In a NY Times blog post, Peter Orszag picks up where David Leonhardt left off (see also, this) in illustrating how Medicare can purchase care more efficiently.
The question is how ideas like the three-year test-out period can be evaluated and then implemented. The legislative prospects for enacting this type of change in Medicare, given the dominance of inertia in the face of increasing polarization in the Congress and the role of lobbying, would be dim. The health bill, however, includes a set of institutions designed for precisely this type of situation.
In particular, the newly created Independent Payment Advisory Board could propose this type of payment change in order to help reduce costs and improve quality in Medicare. The change would then take effect by default — if Congress ignored the board’s proposals, if one house voted them down, or even if both houses voted them down and then the president vetoed that legislation.
Inertia would work in favor of implementing this type of change rather than, as under the current system, against it. And that could make all the difference.

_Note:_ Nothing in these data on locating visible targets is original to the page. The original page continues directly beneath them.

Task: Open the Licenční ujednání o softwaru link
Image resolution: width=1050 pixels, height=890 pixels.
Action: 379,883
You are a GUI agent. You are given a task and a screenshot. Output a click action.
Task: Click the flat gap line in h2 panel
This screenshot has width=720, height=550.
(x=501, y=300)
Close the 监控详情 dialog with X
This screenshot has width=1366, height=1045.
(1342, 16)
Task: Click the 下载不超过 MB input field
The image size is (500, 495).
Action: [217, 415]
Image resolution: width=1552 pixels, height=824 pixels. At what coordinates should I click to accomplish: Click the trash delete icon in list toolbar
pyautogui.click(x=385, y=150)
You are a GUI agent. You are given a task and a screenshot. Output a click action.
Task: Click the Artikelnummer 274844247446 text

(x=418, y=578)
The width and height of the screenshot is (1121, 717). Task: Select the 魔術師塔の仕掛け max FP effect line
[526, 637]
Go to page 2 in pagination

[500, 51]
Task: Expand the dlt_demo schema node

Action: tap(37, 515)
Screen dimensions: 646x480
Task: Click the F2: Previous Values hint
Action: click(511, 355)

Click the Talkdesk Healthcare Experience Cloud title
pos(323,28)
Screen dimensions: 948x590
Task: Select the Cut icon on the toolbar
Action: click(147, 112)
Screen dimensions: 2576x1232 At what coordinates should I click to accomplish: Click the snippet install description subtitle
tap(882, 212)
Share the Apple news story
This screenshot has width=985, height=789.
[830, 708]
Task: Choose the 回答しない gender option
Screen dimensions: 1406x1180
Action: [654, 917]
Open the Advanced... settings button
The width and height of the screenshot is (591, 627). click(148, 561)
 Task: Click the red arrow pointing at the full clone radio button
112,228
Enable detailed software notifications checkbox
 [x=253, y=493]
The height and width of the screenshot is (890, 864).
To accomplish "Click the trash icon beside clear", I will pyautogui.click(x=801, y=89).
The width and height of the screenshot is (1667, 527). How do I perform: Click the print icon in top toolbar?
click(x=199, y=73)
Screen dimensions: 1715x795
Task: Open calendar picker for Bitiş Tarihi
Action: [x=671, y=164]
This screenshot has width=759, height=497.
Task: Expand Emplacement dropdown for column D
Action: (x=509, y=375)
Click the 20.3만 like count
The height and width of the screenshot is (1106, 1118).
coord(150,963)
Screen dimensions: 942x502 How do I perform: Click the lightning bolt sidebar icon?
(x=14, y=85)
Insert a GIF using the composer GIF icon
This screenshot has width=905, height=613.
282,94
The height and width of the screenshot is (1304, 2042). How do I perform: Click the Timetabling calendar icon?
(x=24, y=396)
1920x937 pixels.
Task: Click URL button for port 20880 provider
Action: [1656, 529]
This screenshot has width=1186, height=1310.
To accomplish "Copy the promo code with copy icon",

The IPAB is not some pie-in-the-sky gimmick to get a good CBO score. It can actually do some real work to cut costs. Moreover, it is relatively insulated from the political forces that would normally make such cuts impossible. I expect the IPAB will be attacked for this very reason. But it shouldn’t be, or at least not unless the attacker has got another very good idea for how to credibly reduce the federal government’s health care cost burden.
Put this another way: take your pick of (1) massive debt, (2) massive taxation, or (3) lower health care cost inflation. To argue against mechanisms to promote (3) without any viable alternatives is, implicitly, to adopt (1) or (2). What politician could win an election arguing for either of those? Not a single one. Exactly!